## EXERCÍCIO ESCRITO A
Segundo o trecho sobre a Eucaristia, em que ano ocorreu o Concílio de Saragoça?
## EXERCÍCIO ESCRITO B
Liste todos os nomes de lugares citados no trecho sobre a Eucaristia.
## EXERCÍCIO ESCRITO C
Prossiga com o trecho sobre a Eucaristia a partir da última frase apresentada.

## TRECHO DO TEXTO

━━━━━━━━

Estes fenômenos se devem, em grande parte, ao fato de que, no século IV, tendo os Imperadores Romanos concedido paz e liberdade à Igreja, as conversões para o Cristianismo se efetuavam em grande escala e de maneira por vezes brusca; conseqüentemente, os novos cristãos ainda guardavam consigo traços da sua antiga mentalidade, muito dada à superstição. Não era fácil às autoridades da Igreja extirpar o uso popular de amuletos e símbolos semelhantes.
Em vista dos vários abusos cometidos com a S. Eucaristia, os Concílios regionais, desde o século IV, foram admoestando os fiéis. Tenham-se em vista, por exemplo, o Concílio de Saragoça (Espanha) em 380 (cân. 3) e o l de Toledo (Espanha), que em 400 assim legislava:
“Se alguém não consumir realmente a Eucaristia recebida do sacerdote, seja expulso como um sacrílego” (cân. 14).

━━━━━━━━

## LINHAS DE DADOS
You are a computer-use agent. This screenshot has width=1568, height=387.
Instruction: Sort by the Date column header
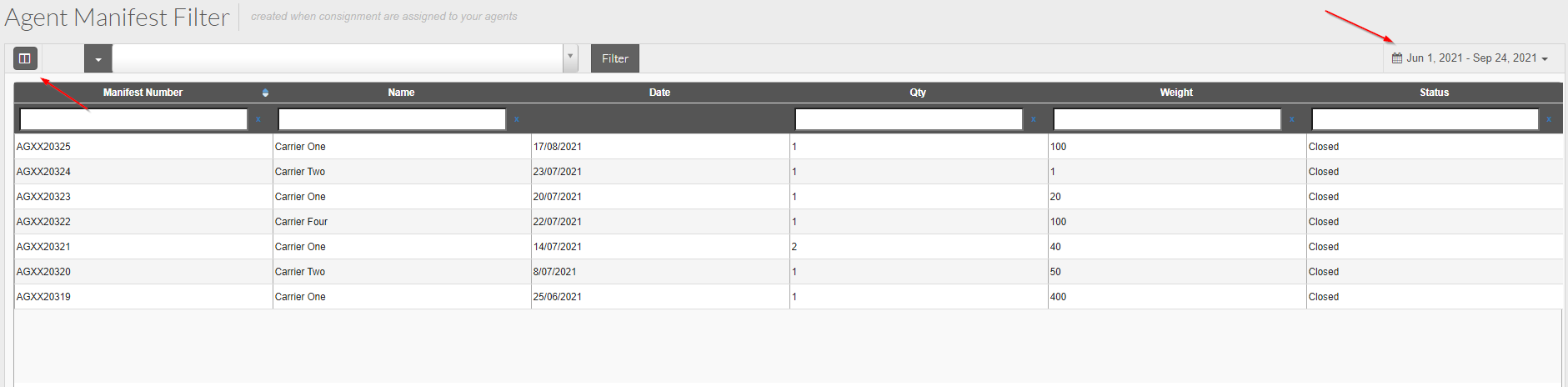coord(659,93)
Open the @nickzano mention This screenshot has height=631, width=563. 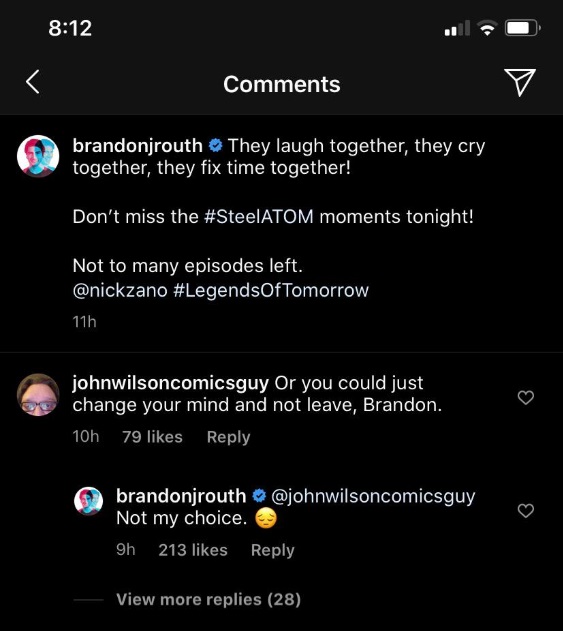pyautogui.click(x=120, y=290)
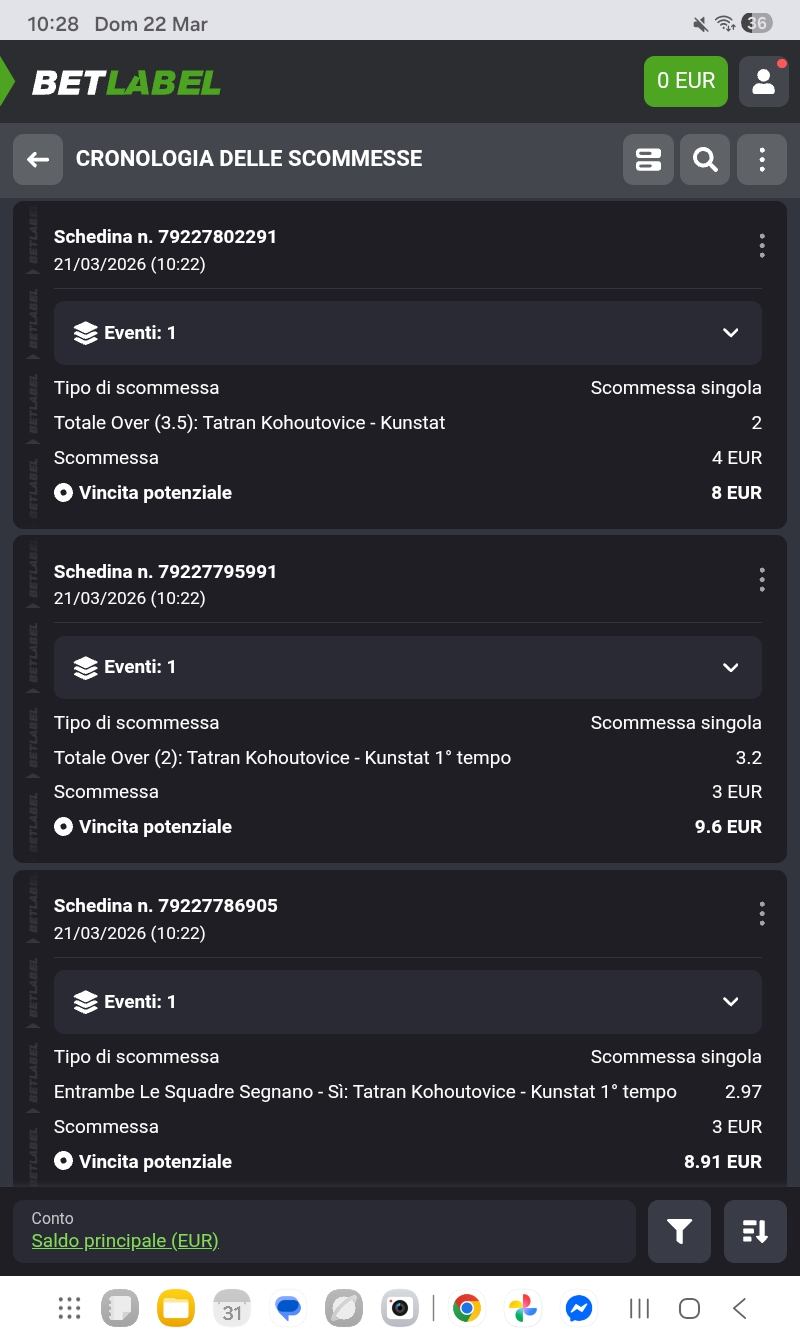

━━━━━━━━

## RESPOSTA ESPERADA A
Em 380.

## RESPOSTA ESPERADA B
Saragoça, Espanha, Toledo

## RESPOSTA ESPERADA C
Pouco tempo depois, no Oriente o historiador Sozômeno consignava um curioso abuso: Em Constantinopla, o bispo São João Crisóstomo (+ 407) pregava com grande êxito e vultosas multidões. Havia na cidade uma facção de hereges ditos “Macedonianos” (adeptos de Macedônio, que negava a Divindade do Espírito Santo). Certa vez, um membro dessa facção viu-se de tal modo impressionado pelos sermões de São João Crisóstomo que, ao voltar à casa, intimou sua esposa a se fazer católica com ele. A mulher, porém, não lhe deu ouvidos, pois o círculo de suas amigas e detinha no grupo herético. Declarou então o marido: “Se não receberes, juntamente comigo, os divinos mistérios (= S. Eucaristia), já não poderás continuar a ser minha consorte”. – Receber a S. Eucaristia era, sim, segundo a mentalidade da época, o sinal mais expressivo de adesão à S. Igreja.
A mulher, intimidada pela ameaça do marido, prometeu satisfazer-lhe. Concebeu um plano, que ela comunicou a uma serva de toda confiança, e dirigiu-se com o esposo e a doméstica para a igreja católica. Na hora da Comunhão, aproximaram-se do altar. A mulher, tendo recebido na mão a partícula eucarística, baixou a cabeça como se a quisesse adorar e consumir. Nesse momento, porém, a serva, previamente instruída, passou-lhes às mãos outra partícula de pão, ou seja, o pão que em anterior ocasião lhe fora distribuído na assembléia de culto dos macedonianos e que ela havia secretamente levado de casa para a igreja católica. Assim a esposa macedoniana julgou poder evitar rixas com seu marido, sem contudo violentar a sua própria consciência.
Tal episódio é expressão das circunstâncias da vida cristã nos séculos IV/V. O que nos interessa aí realçar, é o desvirtuamento da S. Eucaristia entregue às mãos da pessoa comungante.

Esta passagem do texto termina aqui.